Are we alone in the universe? Scientists find no sign of alien life in 93 galaxies

The galaxy Messier 63—nicknamed the Sunflower Galaxy—is seen in an undated image from the NASA/ESA Hubble Space Telescope released Sept. 11, 2015. Discovered by Pierre Mechain in 1779, the galaxy is about 27 million light-years away and belongs to the M51 Group, according to a NASA news release.Reuters/NASA

After consecutive successes in the past months, including the historic Pluto fly-by and the discovery of an exoplanet very similar to Earth, space exploration took a downhill turn last week, after a study that surveyed 93 galaxies yielded no evidence of advanced alien civilisations.

The study, led by Michael Garrett of the University of Leiden in the Netherlands, did not find any sign of waste energy in the galaxies the research covered, indicating that intelligent alien life is rare, if not nonexistent.

"In my view, it means we can all sleep safely in our beds tonight — an alien invasion doesn't seem at all likely!" Garrett said.

Garrett, who also serves as the general and scientific director of Netherlands' Institute of Radio Astronomy, explained that the large amount of heat emitted by the galaxies initially chosen for the study came not from alien activities, but from more natural causes such as buildups of dust.
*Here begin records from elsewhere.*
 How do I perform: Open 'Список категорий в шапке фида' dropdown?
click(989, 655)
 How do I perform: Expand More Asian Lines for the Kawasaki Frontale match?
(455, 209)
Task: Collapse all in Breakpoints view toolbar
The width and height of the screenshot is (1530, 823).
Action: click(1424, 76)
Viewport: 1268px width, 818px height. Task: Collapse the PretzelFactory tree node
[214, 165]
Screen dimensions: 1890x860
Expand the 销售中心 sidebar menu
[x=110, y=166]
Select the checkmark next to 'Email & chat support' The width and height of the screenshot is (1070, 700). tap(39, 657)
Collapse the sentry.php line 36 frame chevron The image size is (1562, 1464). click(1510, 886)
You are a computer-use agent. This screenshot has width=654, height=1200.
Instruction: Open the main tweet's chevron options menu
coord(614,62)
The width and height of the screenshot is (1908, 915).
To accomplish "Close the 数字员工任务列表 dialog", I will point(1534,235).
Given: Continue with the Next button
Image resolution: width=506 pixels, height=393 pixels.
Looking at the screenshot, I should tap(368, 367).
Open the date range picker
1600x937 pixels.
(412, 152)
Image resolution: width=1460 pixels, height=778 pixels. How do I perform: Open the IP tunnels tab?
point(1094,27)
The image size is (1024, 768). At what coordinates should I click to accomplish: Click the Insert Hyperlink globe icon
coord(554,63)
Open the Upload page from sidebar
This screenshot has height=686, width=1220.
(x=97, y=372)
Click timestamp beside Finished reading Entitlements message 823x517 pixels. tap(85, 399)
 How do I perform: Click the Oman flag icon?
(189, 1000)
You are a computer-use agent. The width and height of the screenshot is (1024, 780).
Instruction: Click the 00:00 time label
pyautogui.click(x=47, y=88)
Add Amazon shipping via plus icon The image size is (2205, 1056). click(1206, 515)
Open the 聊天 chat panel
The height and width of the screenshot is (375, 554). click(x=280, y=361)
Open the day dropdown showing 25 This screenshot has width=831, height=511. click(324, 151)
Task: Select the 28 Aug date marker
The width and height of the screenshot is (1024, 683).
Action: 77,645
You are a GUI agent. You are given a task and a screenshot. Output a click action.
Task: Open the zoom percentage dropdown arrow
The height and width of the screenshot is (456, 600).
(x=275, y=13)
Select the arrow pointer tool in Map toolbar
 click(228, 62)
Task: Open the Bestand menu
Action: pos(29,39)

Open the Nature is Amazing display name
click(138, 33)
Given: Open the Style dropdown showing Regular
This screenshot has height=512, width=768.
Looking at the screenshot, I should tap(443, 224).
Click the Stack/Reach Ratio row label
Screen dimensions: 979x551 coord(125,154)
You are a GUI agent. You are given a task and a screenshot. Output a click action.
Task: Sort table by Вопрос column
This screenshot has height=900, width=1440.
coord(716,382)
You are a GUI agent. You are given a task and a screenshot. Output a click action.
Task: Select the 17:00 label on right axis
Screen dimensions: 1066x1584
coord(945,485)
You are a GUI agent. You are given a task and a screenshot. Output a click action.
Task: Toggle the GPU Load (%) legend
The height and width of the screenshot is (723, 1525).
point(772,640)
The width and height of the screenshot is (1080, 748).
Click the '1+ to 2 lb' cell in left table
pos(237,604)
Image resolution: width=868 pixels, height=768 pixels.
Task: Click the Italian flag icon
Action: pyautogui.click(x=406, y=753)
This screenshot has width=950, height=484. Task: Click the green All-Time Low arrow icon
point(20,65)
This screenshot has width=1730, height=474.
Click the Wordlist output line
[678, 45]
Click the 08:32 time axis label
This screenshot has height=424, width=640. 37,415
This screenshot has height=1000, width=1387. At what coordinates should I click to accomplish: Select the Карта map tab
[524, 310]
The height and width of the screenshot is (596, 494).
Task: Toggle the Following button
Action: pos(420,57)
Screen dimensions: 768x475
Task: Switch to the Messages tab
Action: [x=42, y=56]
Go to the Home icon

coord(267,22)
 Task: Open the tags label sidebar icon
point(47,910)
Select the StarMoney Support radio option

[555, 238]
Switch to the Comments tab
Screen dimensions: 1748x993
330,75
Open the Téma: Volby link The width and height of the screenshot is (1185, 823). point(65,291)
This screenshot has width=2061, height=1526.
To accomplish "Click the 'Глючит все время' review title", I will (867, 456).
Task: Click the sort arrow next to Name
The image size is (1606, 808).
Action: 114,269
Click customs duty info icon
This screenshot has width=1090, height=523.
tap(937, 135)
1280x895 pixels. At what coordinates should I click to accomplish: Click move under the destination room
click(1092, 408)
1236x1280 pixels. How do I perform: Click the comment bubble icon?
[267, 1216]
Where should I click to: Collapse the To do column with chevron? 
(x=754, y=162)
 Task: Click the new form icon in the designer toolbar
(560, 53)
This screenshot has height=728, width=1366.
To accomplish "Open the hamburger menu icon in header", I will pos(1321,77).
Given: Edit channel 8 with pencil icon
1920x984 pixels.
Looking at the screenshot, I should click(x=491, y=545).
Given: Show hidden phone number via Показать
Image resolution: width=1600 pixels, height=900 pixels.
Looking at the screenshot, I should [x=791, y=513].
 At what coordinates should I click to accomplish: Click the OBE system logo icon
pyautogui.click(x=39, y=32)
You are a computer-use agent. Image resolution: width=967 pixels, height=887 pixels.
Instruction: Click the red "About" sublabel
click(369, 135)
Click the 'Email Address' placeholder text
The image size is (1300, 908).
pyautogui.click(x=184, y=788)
"Some of these systems definitely demand further investigation, but those already studied in detail turn out to have a natural astrophysical explanation," Garrett said in the study, published last week in the journal Astronomy and Astrophysics.

"It's very likely that the remaining systems also fall into this category — but, of course, it's worth checking out, just in case," he added.

Garrett, however, is not giving up hope. He plans to continue his search about 100,000 more galaxies to find indications of intelligent alien life.

He theorised that alien life may not be emitting much energy because they may be energy efficient and may be producing very little waste heat.

"What's important is to keep on searching for the signatures of extraterrestrial intelligence until we fully understand just what is going on," Garrett said.

Garrett's team took its cue from an earlier study conducted by a team of astronomers led by Jason Wright of Pennsylvania State University. They studied 100,000 galaxies that NASA's Wide-field Infrared Survey Explorer (WISE) spacecraft could best observe.